A small plane that crashed after taking off from Medicine Hat, Alta., was returning to Saskatchewan following a party to celebrate an upcoming wedding, says the mother of one of the three people who died.
Nancy Filteau confirms her son, Justin Filteau, 26, a Saskatchewan football player and judo competitor, died when the plane went down on its way to Moose Jaw late Saturday.
“The last picture I got of him was he was in the airplane – the private plane – and he had the headset and everything on, and he said, ‘This is cool. Maybe I have to become a pilot, too, now!’”
“He had a zest for life and he filled every waking moment with everything and anything he could do.”
The Transportation Safety Board said it was deploying a team of investigators to the crash site to determine what happened to the plane, which the board said was an American Aviation AA-5B.
RCMP spokesman Curtis Peters said the plane took off around 10:15 p.m. from Medicine Hat Regional Airport en route to Moose Jaw, Sask.
Peters said the flight was scheduled to be about 90 minutes long, but when it did not arrive, a search for the aircraft began. He said the plane was found Sunday morning in Irvine, Alta., about 30 kilometres east of Medicine Hat.
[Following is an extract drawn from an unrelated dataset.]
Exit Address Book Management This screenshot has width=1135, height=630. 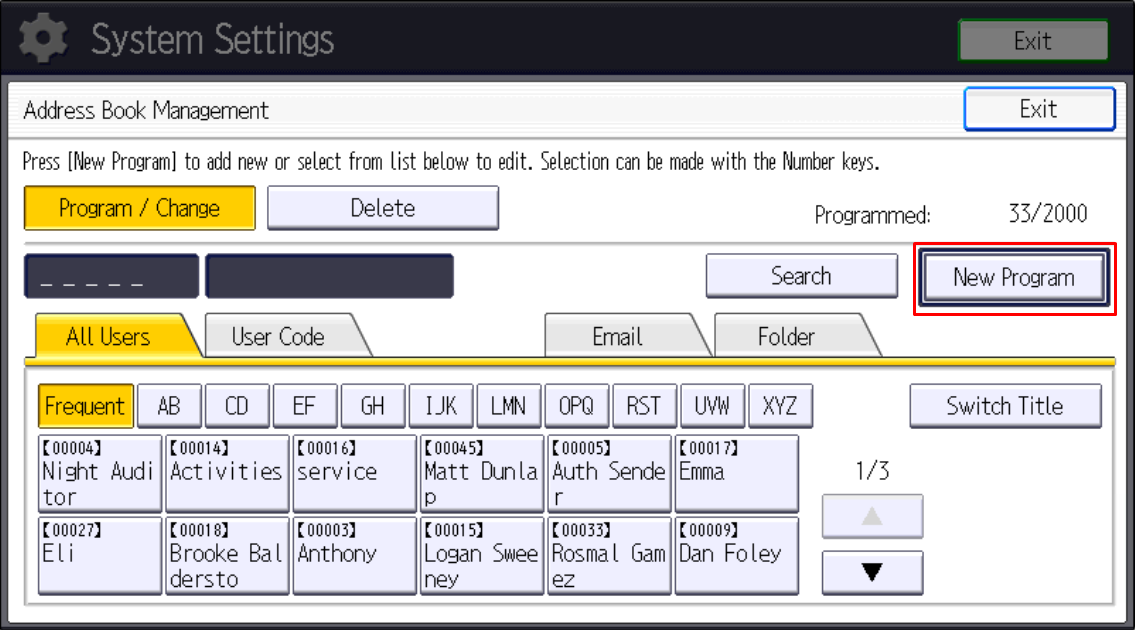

All three people aboard were pronounced dead.
Filteau said the other two crash victims were friends of her family’s.
Justin Filteau played football for his high school, and later for the Saskatoon Hilltops and the University of Saskatchewan Huskies, winning numerous championships.
A machinist by trade who lived in Saskatoon, his mother said Filteau believed in giving back to the sport, and coached the Valkyries, a women’s football team in the Western Women’s Canadian Football League.
He also competed in judo like his mother, a former member of Canada’s Olympic judo team at the 1996 Olympics in Atlanta.
The Valkyries posted on Facebook that they learned the news of their coach’s death shortly after arriving in Regina on Sunday morning, where they said Filteau was supposed to meet them.
“His spirited, rambunctious and passionate heart is what drove us to the win today. We love you and miss you more than we will ever be able to express. This game and this season are dedicated to you,” the team’s post said.
Nancy Filteau said her son was bullied as a young child. He later became involved in with Football Saskatchewan’s Be More Than A Bystander program, which educates youth to speak up about violence and abuse against women.
“He believed in the underdog. He believed in setting goals high and he pushed really hard. He was only 5’ 8” and he played against all the big linebackers,” she said.
“I think the most important thing is to be strong. We have to work hard and push through because there’s nothing we can do to bring him back.”